┌──

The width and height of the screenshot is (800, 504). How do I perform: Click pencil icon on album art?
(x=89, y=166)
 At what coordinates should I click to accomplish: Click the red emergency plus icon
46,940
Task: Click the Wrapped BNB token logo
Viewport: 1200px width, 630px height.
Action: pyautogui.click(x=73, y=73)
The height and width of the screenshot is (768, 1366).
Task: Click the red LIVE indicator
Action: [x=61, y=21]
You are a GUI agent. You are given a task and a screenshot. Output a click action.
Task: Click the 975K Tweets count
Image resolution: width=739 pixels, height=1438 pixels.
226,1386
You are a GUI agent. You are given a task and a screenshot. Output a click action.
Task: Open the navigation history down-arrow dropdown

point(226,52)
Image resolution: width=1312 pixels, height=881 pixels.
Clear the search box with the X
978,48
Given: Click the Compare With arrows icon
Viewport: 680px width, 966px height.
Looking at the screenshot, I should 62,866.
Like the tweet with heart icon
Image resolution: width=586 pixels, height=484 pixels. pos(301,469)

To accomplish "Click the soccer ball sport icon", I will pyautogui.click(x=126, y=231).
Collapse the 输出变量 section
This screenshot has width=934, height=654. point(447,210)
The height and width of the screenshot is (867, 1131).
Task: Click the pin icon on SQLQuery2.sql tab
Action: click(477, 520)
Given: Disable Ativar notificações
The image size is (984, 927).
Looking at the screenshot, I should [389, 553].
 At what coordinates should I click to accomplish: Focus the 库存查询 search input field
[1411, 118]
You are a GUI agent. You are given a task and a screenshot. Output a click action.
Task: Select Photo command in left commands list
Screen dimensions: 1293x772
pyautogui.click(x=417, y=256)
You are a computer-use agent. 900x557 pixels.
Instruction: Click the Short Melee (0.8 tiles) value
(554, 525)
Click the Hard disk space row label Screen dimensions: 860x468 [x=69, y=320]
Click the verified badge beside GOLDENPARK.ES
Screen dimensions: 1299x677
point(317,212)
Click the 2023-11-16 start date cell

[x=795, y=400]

└──

Nothing in the entries may change. Retype them all.

The width and height of the screenshot is (800, 504). How do I perform: Click pencil icon on album art?
(x=89, y=166)
 At what coordinates should I click to accomplish: Click the red emergency plus icon
46,940
Task: Click the Wrapped BNB token logo
Viewport: 1200px width, 630px height.
Action: pyautogui.click(x=73, y=73)
The height and width of the screenshot is (768, 1366).
Task: Click the red LIVE indicator
Action: [x=61, y=21]
You are a GUI agent. You are given a task and a screenshot. Output a click action.
Task: Click the 975K Tweets count
Image resolution: width=739 pixels, height=1438 pixels.
226,1386
You are a GUI agent. You are given a task and a screenshot. Output a click action.
Task: Open the navigation history down-arrow dropdown

point(226,52)
Image resolution: width=1312 pixels, height=881 pixels.
Clear the search box with the X
978,48
Given: Click the Compare With arrows icon
Viewport: 680px width, 966px height.
Looking at the screenshot, I should 62,866.
Like the tweet with heart icon
Image resolution: width=586 pixels, height=484 pixels. pos(301,469)

To accomplish "Click the soccer ball sport icon", I will pyautogui.click(x=126, y=231).
Collapse the 输出变量 section
This screenshot has width=934, height=654. point(447,210)
The height and width of the screenshot is (867, 1131).
Task: Click the pin icon on SQLQuery2.sql tab
Action: click(477, 520)
Given: Disable Ativar notificações
The image size is (984, 927).
Looking at the screenshot, I should [389, 553].
 At what coordinates should I click to accomplish: Focus the 库存查询 search input field
[1411, 118]
You are a GUI agent. You are given a task and a screenshot. Output a click action.
Task: Select Photo command in left commands list
Screen dimensions: 1293x772
pyautogui.click(x=417, y=256)
You are a computer-use agent. 900x557 pixels.
Instruction: Click the Short Melee (0.8 tiles) value
(554, 525)
Click the Hard disk space row label Screen dimensions: 860x468 [x=69, y=320]
Click the verified badge beside GOLDENPARK.ES
Screen dimensions: 1299x677
point(317,212)
Click the 2023-11-16 start date cell

[x=795, y=400]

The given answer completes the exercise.